» **YOUR OBJECTIVE**
Could you output all of the records below exactly as they appear?

:::

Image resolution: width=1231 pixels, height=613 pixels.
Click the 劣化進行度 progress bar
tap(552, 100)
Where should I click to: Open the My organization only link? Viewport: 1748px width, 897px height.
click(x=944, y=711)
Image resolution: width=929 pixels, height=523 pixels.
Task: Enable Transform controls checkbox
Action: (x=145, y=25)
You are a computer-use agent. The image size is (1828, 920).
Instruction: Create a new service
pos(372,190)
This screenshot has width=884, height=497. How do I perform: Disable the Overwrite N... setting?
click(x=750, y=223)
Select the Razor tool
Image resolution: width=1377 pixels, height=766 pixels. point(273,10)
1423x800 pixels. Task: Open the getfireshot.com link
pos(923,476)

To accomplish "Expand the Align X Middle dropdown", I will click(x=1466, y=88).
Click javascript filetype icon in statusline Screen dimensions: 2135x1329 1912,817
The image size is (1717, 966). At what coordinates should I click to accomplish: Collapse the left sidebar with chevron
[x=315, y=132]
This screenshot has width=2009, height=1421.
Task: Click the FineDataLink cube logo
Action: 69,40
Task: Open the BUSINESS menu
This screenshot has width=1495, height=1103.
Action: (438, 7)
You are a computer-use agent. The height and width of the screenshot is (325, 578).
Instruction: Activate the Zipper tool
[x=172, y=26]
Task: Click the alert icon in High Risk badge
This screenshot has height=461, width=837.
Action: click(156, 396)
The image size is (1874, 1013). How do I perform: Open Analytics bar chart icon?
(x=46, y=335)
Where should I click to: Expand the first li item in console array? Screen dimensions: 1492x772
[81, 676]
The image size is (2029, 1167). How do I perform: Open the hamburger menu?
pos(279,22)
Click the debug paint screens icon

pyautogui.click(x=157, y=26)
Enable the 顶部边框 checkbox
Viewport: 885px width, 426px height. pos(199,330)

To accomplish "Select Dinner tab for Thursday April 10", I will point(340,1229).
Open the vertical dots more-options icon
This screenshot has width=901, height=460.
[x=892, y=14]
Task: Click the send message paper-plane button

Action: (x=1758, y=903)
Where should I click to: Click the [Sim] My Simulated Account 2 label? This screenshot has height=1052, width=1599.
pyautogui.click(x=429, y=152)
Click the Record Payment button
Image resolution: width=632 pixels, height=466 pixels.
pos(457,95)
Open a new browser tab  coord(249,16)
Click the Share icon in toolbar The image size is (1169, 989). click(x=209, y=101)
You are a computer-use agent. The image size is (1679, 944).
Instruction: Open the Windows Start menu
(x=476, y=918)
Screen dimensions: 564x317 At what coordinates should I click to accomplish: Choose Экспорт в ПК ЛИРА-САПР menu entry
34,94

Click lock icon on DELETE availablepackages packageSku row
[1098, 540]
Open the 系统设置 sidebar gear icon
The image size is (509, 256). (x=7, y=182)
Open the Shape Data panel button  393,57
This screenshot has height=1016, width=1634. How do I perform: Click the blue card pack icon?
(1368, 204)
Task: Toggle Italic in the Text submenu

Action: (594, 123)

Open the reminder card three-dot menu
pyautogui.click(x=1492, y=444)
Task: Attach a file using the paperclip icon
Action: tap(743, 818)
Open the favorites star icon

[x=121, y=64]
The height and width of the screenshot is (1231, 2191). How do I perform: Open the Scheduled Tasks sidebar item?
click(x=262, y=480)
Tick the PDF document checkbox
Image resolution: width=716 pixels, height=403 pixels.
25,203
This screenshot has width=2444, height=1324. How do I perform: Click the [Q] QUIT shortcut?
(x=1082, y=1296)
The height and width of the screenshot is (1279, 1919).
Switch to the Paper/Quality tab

:::

» **RESULT OF THIS TASK**
Image resolution: width=1231 pixels, height=613 pixels.
Click the 劣化進行度 progress bar
tap(552, 100)
Where should I click to: Open the My organization only link? Viewport: 1748px width, 897px height.
click(x=944, y=711)
Image resolution: width=929 pixels, height=523 pixels.
Task: Enable Transform controls checkbox
Action: (x=145, y=25)
You are a computer-use agent. The image size is (1828, 920).
Instruction: Create a new service
pos(372,190)
This screenshot has width=884, height=497. How do I perform: Disable the Overwrite N... setting?
click(x=750, y=223)
Select the Razor tool
Image resolution: width=1377 pixels, height=766 pixels. point(273,10)
1423x800 pixels. Task: Open the getfireshot.com link
pos(923,476)

To accomplish "Expand the Align X Middle dropdown", I will click(x=1466, y=88).
Click javascript filetype icon in statusline Screen dimensions: 2135x1329 1912,817
The image size is (1717, 966). At what coordinates should I click to accomplish: Collapse the left sidebar with chevron
[x=315, y=132]
This screenshot has width=2009, height=1421.
Task: Click the FineDataLink cube logo
Action: 69,40
Task: Open the BUSINESS menu
This screenshot has width=1495, height=1103.
Action: (438, 7)
You are a computer-use agent. The height and width of the screenshot is (325, 578).
Instruction: Activate the Zipper tool
[x=172, y=26]
Task: Click the alert icon in High Risk badge
This screenshot has height=461, width=837.
Action: click(156, 396)
The image size is (1874, 1013). How do I perform: Open Analytics bar chart icon?
(x=46, y=335)
Where should I click to: Expand the first li item in console array? Screen dimensions: 1492x772
[81, 676]
The image size is (2029, 1167). How do I perform: Open the hamburger menu?
pos(279,22)
Click the debug paint screens icon

pyautogui.click(x=157, y=26)
Enable the 顶部边框 checkbox
Viewport: 885px width, 426px height. pos(199,330)

To accomplish "Select Dinner tab for Thursday April 10", I will point(340,1229).
Open the vertical dots more-options icon
This screenshot has width=901, height=460.
[x=892, y=14]
Task: Click the send message paper-plane button

Action: (x=1758, y=903)
Where should I click to: Click the [Sim] My Simulated Account 2 label? This screenshot has height=1052, width=1599.
pyautogui.click(x=429, y=152)
Click the Record Payment button
Image resolution: width=632 pixels, height=466 pixels.
pos(457,95)
Open a new browser tab  coord(249,16)
Click the Share icon in toolbar The image size is (1169, 989). click(x=209, y=101)
You are a computer-use agent. The image size is (1679, 944).
Instruction: Open the Windows Start menu
(x=476, y=918)
Screen dimensions: 564x317 At what coordinates should I click to accomplish: Choose Экспорт в ПК ЛИРА-САПР menu entry
34,94

Click lock icon on DELETE availablepackages packageSku row
[1098, 540]
Open the 系统设置 sidebar gear icon
The image size is (509, 256). (x=7, y=182)
Open the Shape Data panel button  393,57
This screenshot has height=1016, width=1634. How do I perform: Click the blue card pack icon?
(1368, 204)
Task: Toggle Italic in the Text submenu

Action: (594, 123)

Open the reminder card three-dot menu
pyautogui.click(x=1492, y=444)
Task: Attach a file using the paperclip icon
Action: tap(743, 818)
Open the favorites star icon

[x=121, y=64]
The height and width of the screenshot is (1231, 2191). How do I perform: Open the Scheduled Tasks sidebar item?
click(x=262, y=480)
Tick the PDF document checkbox
Image resolution: width=716 pixels, height=403 pixels.
25,203
This screenshot has width=2444, height=1324. How do I perform: Click the [Q] QUIT shortcut?
(x=1082, y=1296)
The height and width of the screenshot is (1279, 1919).
Switch to the Paper/Quality tab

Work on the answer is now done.